The state will not be satisfied until either I or my daughter is dead.

That may not be the intent, but that is the effect.

(My apologies that this is not the usual communication-related post. I have decided to go ahead and share through this blog, though, because it helps explain why I didn’t get my usual post up mid-week.)

You see, my nine-year-old daughter is severely disabled. Hannah cannot close her airway (so anything that goes down her throat will go into her lungs), cannot sit up, cannot roll over on her own. She eats through a tube and breathes through a trach, and has to be suctioned every 10 minutes or so to avoid suffocating on her own saliva.

Although our primary insurance would much prefer to pay for home nursing care, since they know it’s cheaper than paying for hospitalizations, the way the policy is written with my employer (which happens to be the state of Tennessee, ironically enough), they cannot pay for it.

During her first four years of life, she was hospitalized 22 times, with the longest stay being 58 days. We did our best to take care of her, but the simple reality is that I cannot work all day and also take care of my daughter 24 hours a day. My wife is partially disabled, and can do little hands-on care for Hannah because of her severe arthritis in her back and hips as well as fibromyalgia. So she was frequently in the hospital with respiratory infections or other challenges.

But when we finally got her on TennCare (Tennessee’s version of Medicaid), which paid for her nursing, she was only hospitalized five times in five years, most of them one-day stays, with the longest being five days. Because the nurses are with her all the time, they have been able to catch issues while they were still small and get them addressed before having to take her to the ER or put her in the hospital.

The state’s other solution would be to take Hannah away from us and put her in a nursing home, and surely no one believes that she would get suctioned there every 10 minutes. She requires meds and breathing treatments around the clock, in patterns that don’t fit the typical schedules of nursing home. She will die in that situation, and it will cost the state much more than what it costs to pay for nursing.

She cannot live without someone with her all the time. She has to have the nursing to live, and obviously home nursing is the cheapest and most effective solution.

But the state has said I make too much money to qualify Hannah for TennCare, and they are going to kick Hannah off. They don’t care that we had to skip meals last month because we ran out of money. They don’t care that I finally sold my high school ring to get enough money to pay for gasoline so I could keep going to my job. If I get a second job, it will bring more money into the household, which will raise the floor for her to get insurance, and it will all go to pay the new uncovered medical bills–in other words, we will go hungry just as often, although I would be working twice as hard.

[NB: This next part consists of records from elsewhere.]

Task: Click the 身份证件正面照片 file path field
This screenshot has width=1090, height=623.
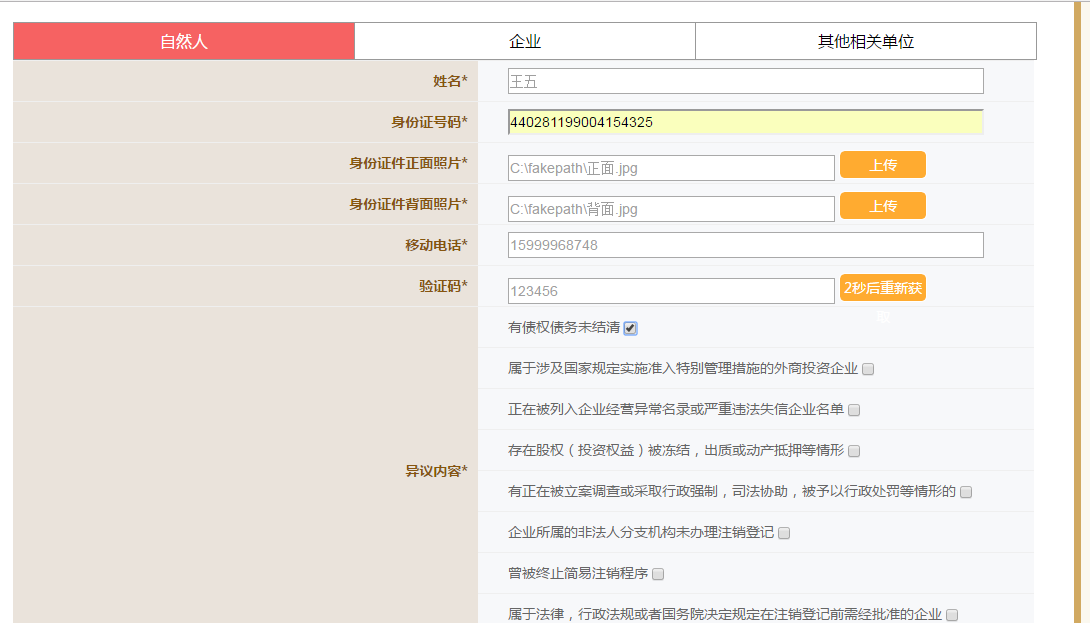Action: (671, 168)
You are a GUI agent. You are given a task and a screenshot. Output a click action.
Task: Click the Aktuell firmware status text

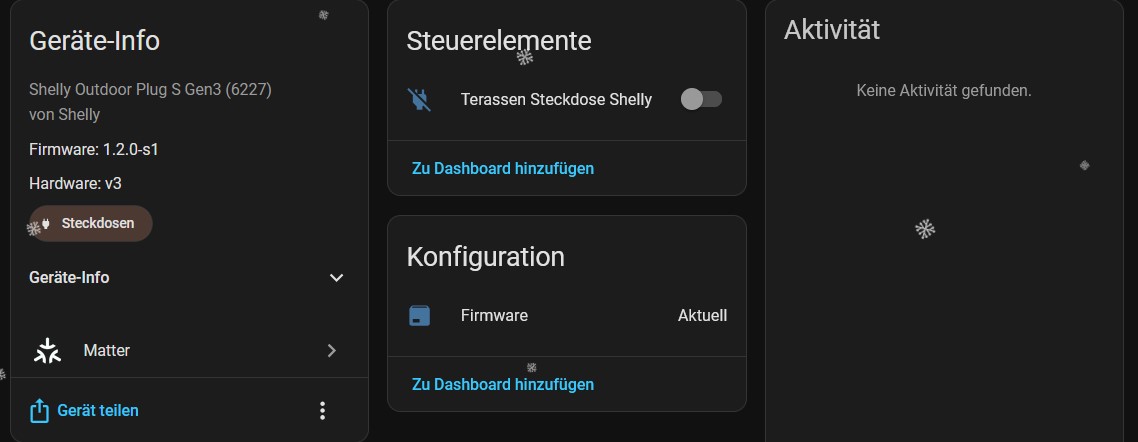702,316
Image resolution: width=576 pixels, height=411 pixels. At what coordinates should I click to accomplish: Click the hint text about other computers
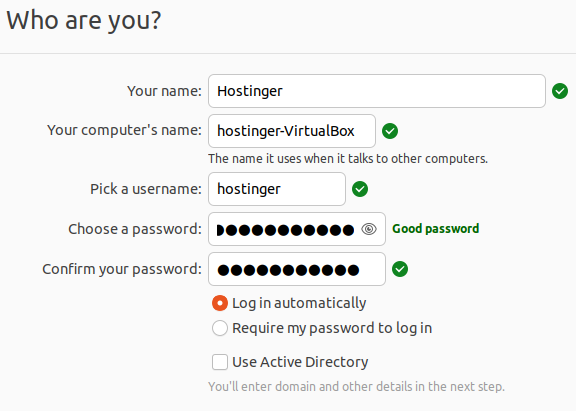tap(348, 159)
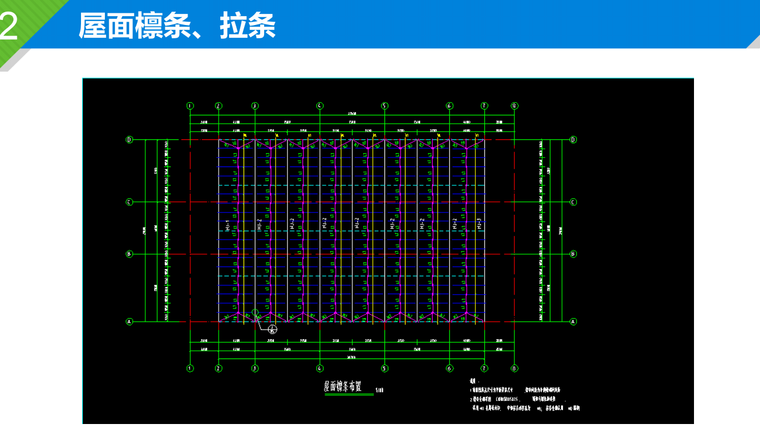The height and width of the screenshot is (434, 760).
Task: Click right-hand grid axis bubble C
Action: tap(573, 202)
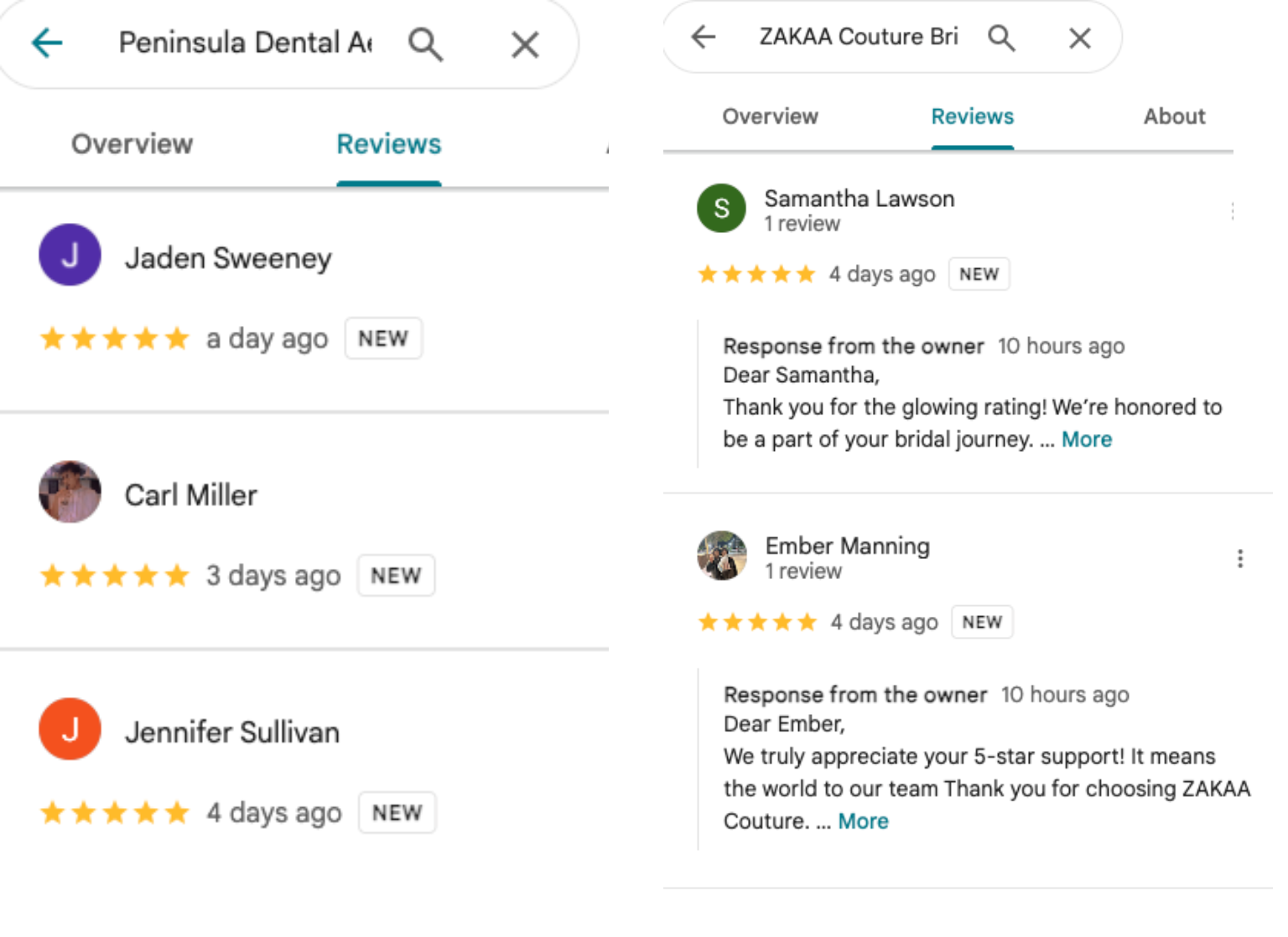Viewport: 1288px width, 937px height.
Task: Switch to Overview tab in ZAKAA Couture
Action: coord(770,116)

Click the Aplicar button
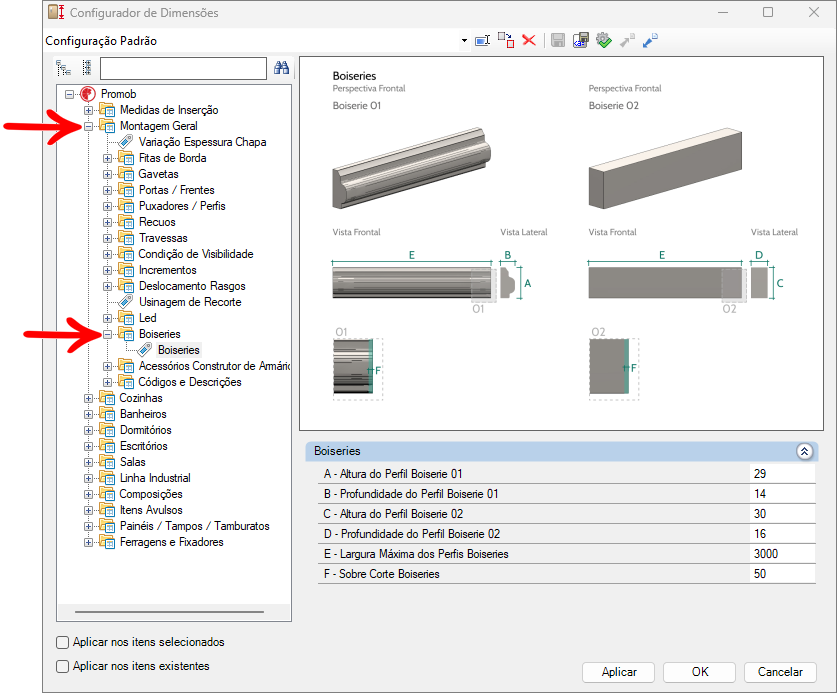[619, 672]
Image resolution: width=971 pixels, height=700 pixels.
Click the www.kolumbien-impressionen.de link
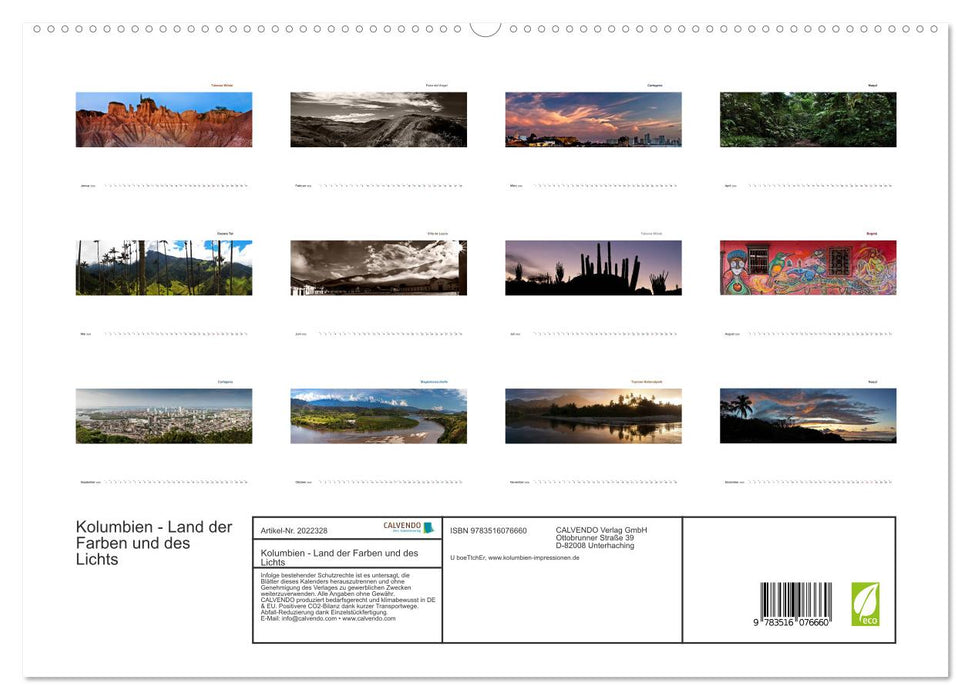(533, 556)
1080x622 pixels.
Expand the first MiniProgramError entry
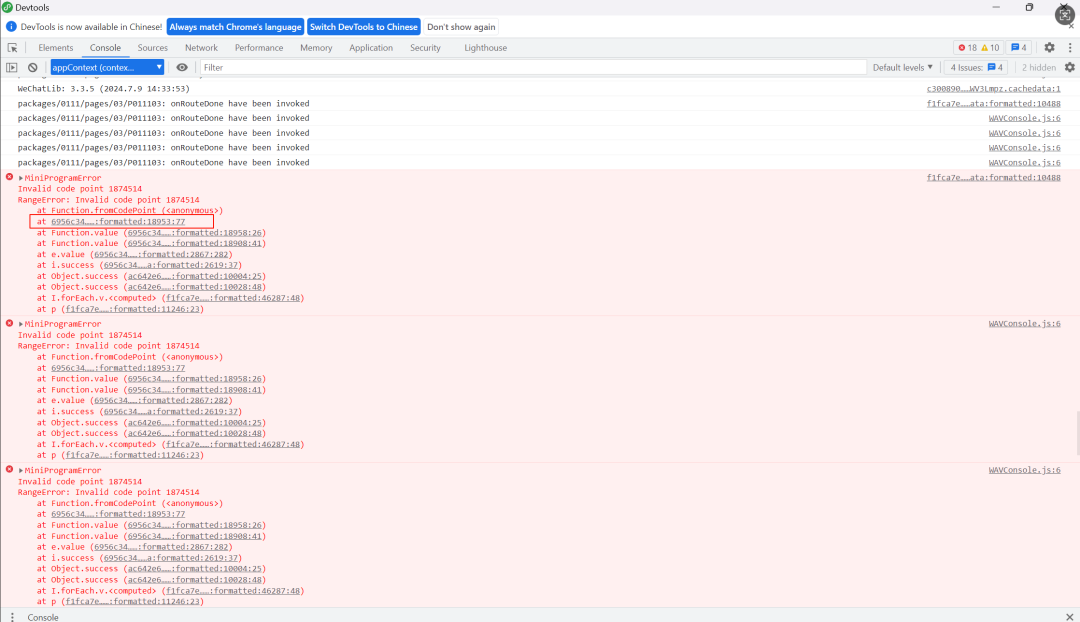(x=21, y=178)
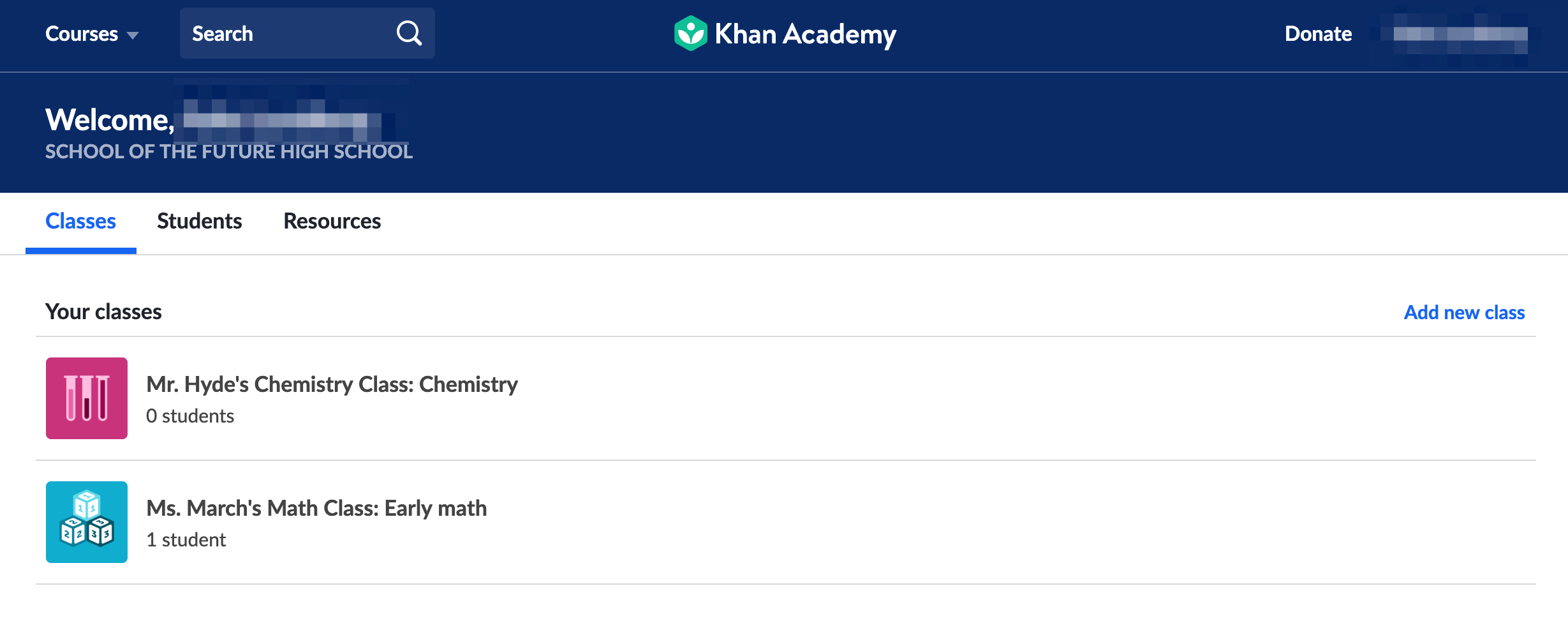The image size is (1568, 623).
Task: Open the Courses menu
Action: coord(92,34)
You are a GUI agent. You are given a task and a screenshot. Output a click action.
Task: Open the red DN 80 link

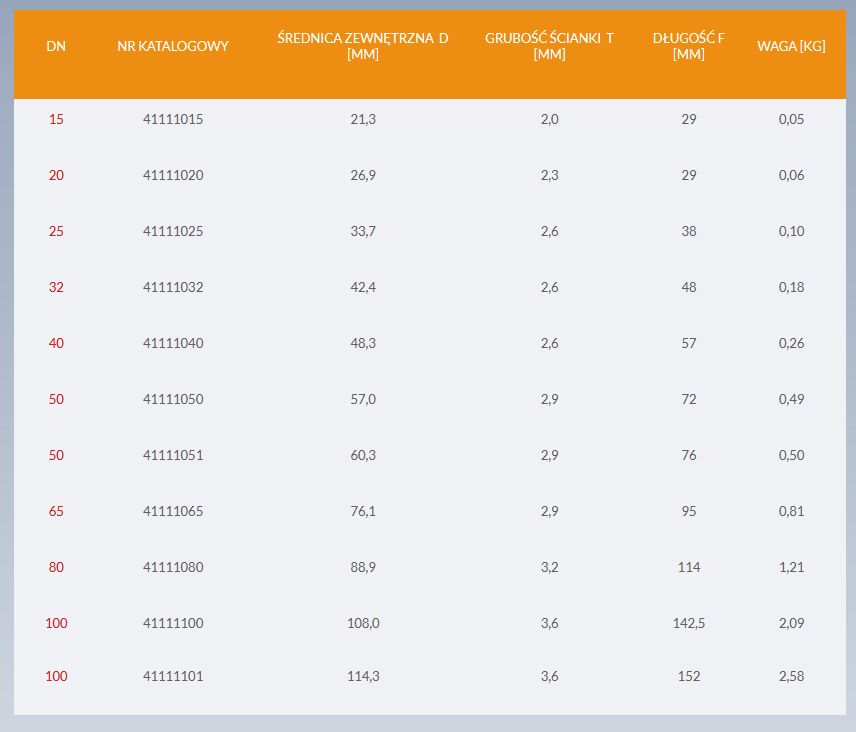coord(56,567)
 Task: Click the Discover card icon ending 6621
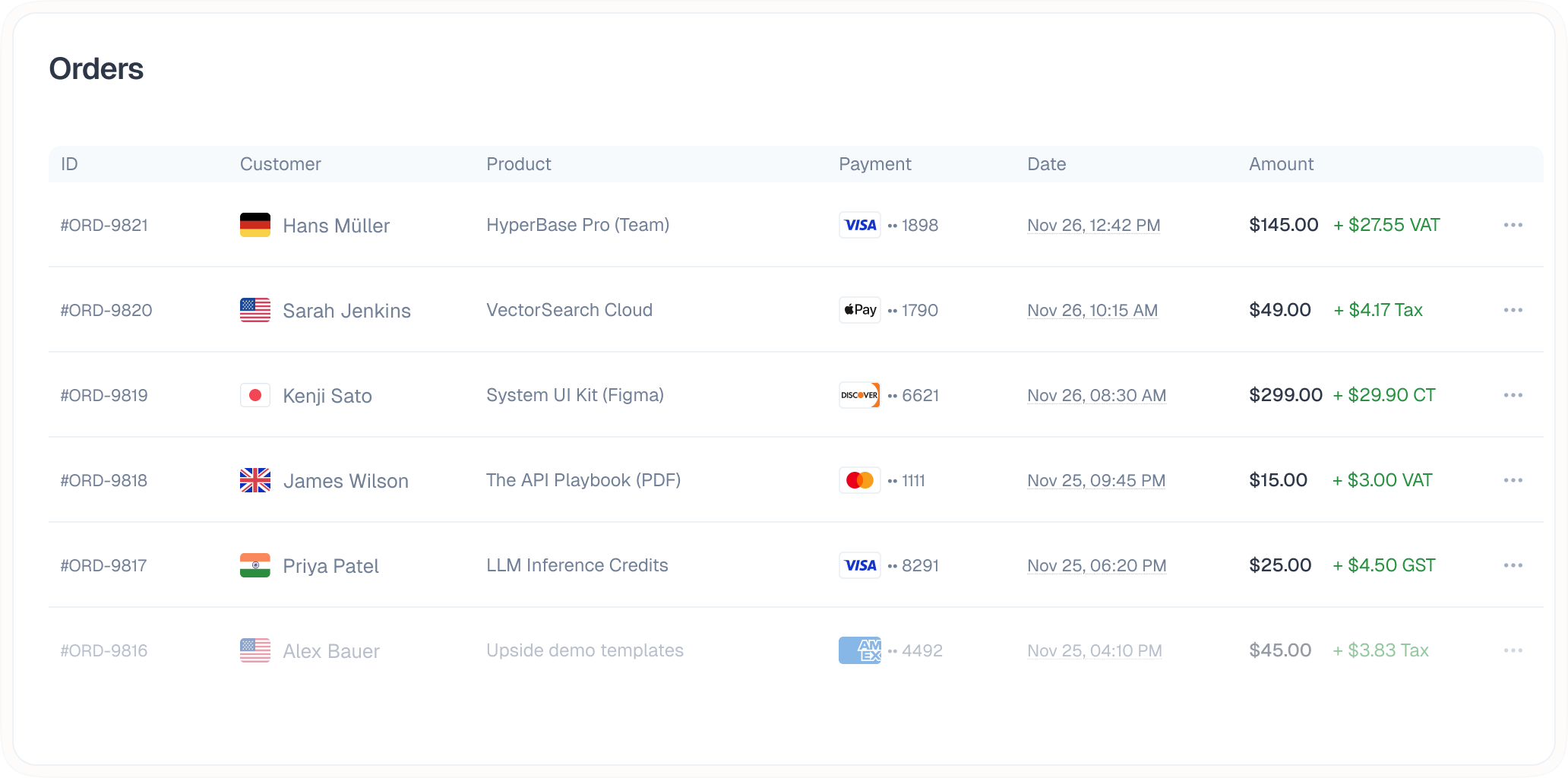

In light of that situation, it’s easy to understand that we have no savings. If we had savings, the state would have kicked her off sooner, because we had too many “assets.”

The state says that in order to get Hannah back on nursing care, we have to have about $4,000 in unpaid medical expenses. Nursing costs about $1,000 a day (vs. $10,000 a day for a hospital), so we will requalify after only four days, but how can we afford to do that? We don’t have the ability to pay the bill that would follow, so we would be forced into bankruptcy.

Reading between the lines, it seems there is a possibility I could save my life and my daughter’s by divorcing my wife. Then my income would not be a part of the household, and the child support would not be enough to bump her household income above the cutoff.

So I suppose I should add to the first paragraph “or until my family is shattered or we are forced into bankruptcy.”

Most other states have what is called a Katie Beckett Waiver–basically, that means to qualify for Medicaid insurance, you have to show that you would have the required expenses without the Medicaid coverage. Tennessee is one of the few states that does not have such a waiver. The waiver not only would save us the expense, but would also save the state the expense of going through the convoluted process of reapplying for TennCare. But that would be too sensible.

I fear that my daughter will spawn another article like this one and that I will wind up being the one to write, “Tennessee kidnapped and murdered my daughter.”

Insurance is supposed to protect you against catastrophe. Instead, health “insurance” limits care so that everyone can have their doctor visits covered, and so the ones who truly need insurance against catastrophe must go without.

I can’t blame the individuals who have tried to help me through various state agencies. They can’t help it. This is the way the regulations are written.

Is there someone, somewhere, who is able to do something about this situation who gives a damn? Or must we become another in the long list of victims of a bureaucratic, broken system?